Tasks to perform:
1) Answer these questions about the article on divisional deans, each on its own line marked (a), (b) or (c):
(a) How many departments does the Faculty of Arts and Sciences encompass?
(b) In what month was Amber Miller appointed dean of sciences?
(c) Who is the A&S Associate Vice President for Academic Affairs?
2) List every person named in the article on divisional deans.
3) Write a continuation of the article on divisional deans, picking up after its last sentence.

Exercise passage:
____________________
Three newly appointed “divisional deans” are working to simplify the administrative structure of the Faculty of Arts and Sciences this semester.
An organization that encompasses five schools, 29 departments, and 32 institutes, centers, and programs has been split into just three divisions—sciences, humanities and social sciences, with a dean overseeing each. And just a few months after those deans started, FAS administrators and faculty say that the new division of labor has helped reduce the bureaucratic complexity of Arts and Sciences.
Amber Miller was appointed dean of sciences in April, and Pierre Force and Geraldine Downey were added July 1 as dean of humanities and dean of social sciences, respectively. The divisional deans are meant to serve as bridges between faculty and administrators while addressing issues such as hiring and space planning.
A&S Associate Vice President for Academic Affairs Margaret Edsall said that the advent of divisional deans has allowed her office to split up the overwhelming amount of work that it is responsible for, from approving staffing of courses to examining curricula and overseeing degrees.
“Bureaucracy is kind of a painful thing. It’s a huge thing to keep functioning,” Edsall said. “If you have 29 departments, in addition to deans and institutes, that’s 50 to 60 people who need attention, and if they’re all in single-file, then everything will happen more slowly.”
____________________
The data:

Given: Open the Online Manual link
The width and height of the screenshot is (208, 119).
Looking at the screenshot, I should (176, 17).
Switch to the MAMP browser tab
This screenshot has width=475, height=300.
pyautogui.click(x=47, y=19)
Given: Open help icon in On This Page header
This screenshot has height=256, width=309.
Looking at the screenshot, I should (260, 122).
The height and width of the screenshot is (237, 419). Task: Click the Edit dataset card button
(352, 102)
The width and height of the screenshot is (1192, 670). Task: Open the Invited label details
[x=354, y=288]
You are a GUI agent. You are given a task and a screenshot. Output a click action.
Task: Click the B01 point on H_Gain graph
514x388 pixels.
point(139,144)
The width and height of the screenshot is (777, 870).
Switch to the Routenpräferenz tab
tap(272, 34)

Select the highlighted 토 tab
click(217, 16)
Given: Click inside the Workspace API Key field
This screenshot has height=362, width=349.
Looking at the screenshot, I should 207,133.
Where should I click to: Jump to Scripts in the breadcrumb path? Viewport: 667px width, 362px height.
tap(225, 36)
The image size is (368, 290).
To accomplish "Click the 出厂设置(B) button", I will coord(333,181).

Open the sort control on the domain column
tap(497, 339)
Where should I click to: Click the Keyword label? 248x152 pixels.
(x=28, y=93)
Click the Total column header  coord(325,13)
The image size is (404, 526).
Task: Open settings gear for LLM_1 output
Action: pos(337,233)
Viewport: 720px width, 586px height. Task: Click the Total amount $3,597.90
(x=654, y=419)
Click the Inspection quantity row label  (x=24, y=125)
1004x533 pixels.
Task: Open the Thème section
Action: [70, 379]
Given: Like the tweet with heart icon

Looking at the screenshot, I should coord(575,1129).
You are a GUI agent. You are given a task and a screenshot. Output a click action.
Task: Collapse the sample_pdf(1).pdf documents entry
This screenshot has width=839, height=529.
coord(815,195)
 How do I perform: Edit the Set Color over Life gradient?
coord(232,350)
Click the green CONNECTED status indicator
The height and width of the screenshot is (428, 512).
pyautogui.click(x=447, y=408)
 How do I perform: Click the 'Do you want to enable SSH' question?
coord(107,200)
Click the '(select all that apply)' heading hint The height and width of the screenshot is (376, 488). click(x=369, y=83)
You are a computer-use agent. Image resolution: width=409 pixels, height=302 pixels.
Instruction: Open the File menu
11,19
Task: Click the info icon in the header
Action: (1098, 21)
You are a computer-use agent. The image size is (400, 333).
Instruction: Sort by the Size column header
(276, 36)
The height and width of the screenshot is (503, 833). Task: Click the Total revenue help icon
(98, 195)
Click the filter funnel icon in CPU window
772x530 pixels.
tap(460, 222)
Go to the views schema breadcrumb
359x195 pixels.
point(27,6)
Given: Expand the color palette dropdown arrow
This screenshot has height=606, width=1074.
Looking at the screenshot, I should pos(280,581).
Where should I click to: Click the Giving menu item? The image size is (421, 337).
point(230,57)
____________________
Task results:
1)
(a) 29
(b) April
(c) Margaret Edsall

2) Amber Miller, Pierre Force, Geraldine Downey, Margaret Edsall

3)
Executive Vice President for Arts and Sciences Nicholas Dirks said in an interview earlier this semester that he had wanted to institute divisional deans at Columbia since 2004. But he wasn’t able to make it happen until earlier year this, when, coincidentally, an analysis of the structure of the Faculty of Arts and Sciences by the consulting group McKinsey and Company strongly recommended adding divisional deans. Dirks said the McKinsey findings helped him “chart how we might do that.”
In a memo to department chairs last month, Dirks said that the new structure mirrors similar administrative choices made by Harvard University, the University of Pennsylvania, and Stanford University. The divisional deans will facilitate the relationship between departments and the administration in order to serve as “a voice in strategic planning” for their individual divisions, Dirks said.
For classics department chair Katharina Volk, the new structure translates into more communication with the administration. She said that since Force has become dean of humanities, she has had “way more face time than with other administrators in the past.”
“There is interest on the part of Pierre about what we’re doing in classics because he’s actually in the humanities, whereas Dirks is chair of 29 departments,” she said.
Miller, a physics professor, said that as faculty members themselves, the divisional deans benefit from wide-ranging knowledge and experience within their specific fields and divisions.
“Building the divisional dean position is about having somebody whose role is to be the support the faculty needs to do their jobs—with fundraising, with space, and with academics,” she said.
In the relatively short time they have been in office, the divisional deans have met with the department chairs in their divisions, both individually and as groups. They are also non-voting members of the Policy and Planning Committee, an advisory body to Dirks that represents the interests of the faculty.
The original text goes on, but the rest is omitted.